Bower’s Harry is a dazed,
distraught figure who stumbles around in a state of explosive chagrin. He is
outraged when Sophie Chandauka, the assertive chair of Sentebale, the Lesotho
charity started by a teenage Harry, presents him with a “brand audit” in 2024,
informing him that fifty organizations and donors believe he is now toxic to
Sentebale’s fundraising efforts. “People don’t want to be associated with your
Netflix shows, and especially not with Meghan,” she told him with a brutal
candor that must have been a first for the grandson of the queen. Harry was
stunned. Johnny Depp, he replied wonderingly, still attracts a lot of money,
despite the courtroom battles with his ex Amber Heard. Harry could not accept
that his own distraction, and the blowback of his scorched-earth memoir Spare played
a role in the implosion of Sentebale, despite his personal injection of $1.5
million. Ms. Chandauka is usually depicted in the tabs as a shrill saboteur who
weaponized her race and gender to drive Harry out. Here, she comes across as a
pragmatic businesswoman, vexed by the charity’s financial hemorrhaging and
determined to reposition Sentebale for potential donors “who don’t want your
victimhood. It can’t be Africans with a begging bowl.”
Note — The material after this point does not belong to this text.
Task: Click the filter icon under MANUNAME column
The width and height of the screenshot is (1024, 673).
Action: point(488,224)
Juicy stuff, if true. The Sussexes
have blasted the book as “deranged conspiracy.” Missing from Bower’s litany of
failures is any empathy for the larger quandary of Harry and Meghan’s
predicament, which haunts, in varying degrees, all the “minor” royals, expected
to dutifully encircle the crown. The Windsor B-list is accustomed to a luxury
and a deference that everyone resents, but without the wherewithal or expertise
to pursue successful lives beyond the palace. If they try to do so, they are
accused of exploiting their royal status. But what else do they have to sell?
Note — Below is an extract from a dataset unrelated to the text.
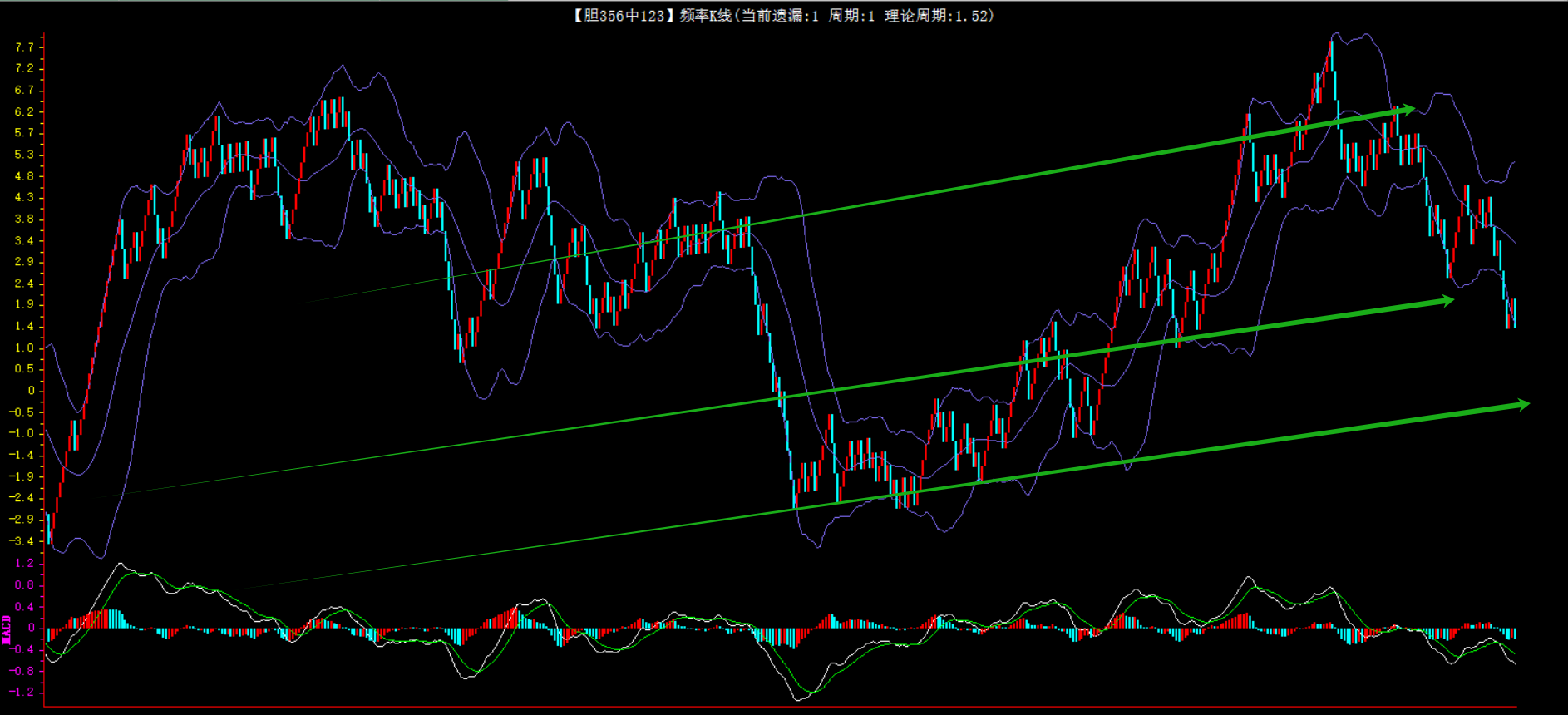This screenshot has width=1568, height=715.
Task: Click the first candlestick at far left
Action: pos(49,529)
As one veteran courtier put it to me when I was writing The Palace
Papers, Harry “is a deeply caring person who wants to make a positive
difference. What he doesn’t understand is that the reason he’s getting to do
that is because he’s a royal prince.” If Meghan fantasizes that she’s a global
lifestyle guru with the following of a millennial Martha Stewart, it’s at least
in part because of the sheer size of the Netflix and Spotify checks that, once
upon a time, confirmed it.
I am told that the heir to the
throne, Prince William, is preoccupied with the built-in risk of
primogeniture’s cruelty. He is determined that his second- and third-born
children, Princess Charlotte and Prince Louis, are well-prepared and
well-financed for independent lives and will not fall into the same cycle of
thwarted freedom. But what about his traitorous brother? The rupture with Harry
is bigger than a sibling feud. Before the Sussexes crash and burn, the House of
Windsor needs to put aside schadenfreude and grip the problem. Give Harry and
Meghan a limited international role. Cough up a turnkey pied-Ã -terre for them
in Buckingham Palace, where none of the rest of the family wants to live
anyway. Pay their damn UK security bill. (It won’t be a good look if Harry, a
veteran of two tours of Afghanistan, is taken out by a nutjob). In return, the
Sussexes must put a sock in it.
As for the press’s obsession with brotherly reconciliation and forgiveness, forget it. For 70 years, Queen Elizabeth II spent her reign smiling tightly at people she couldn’t stand.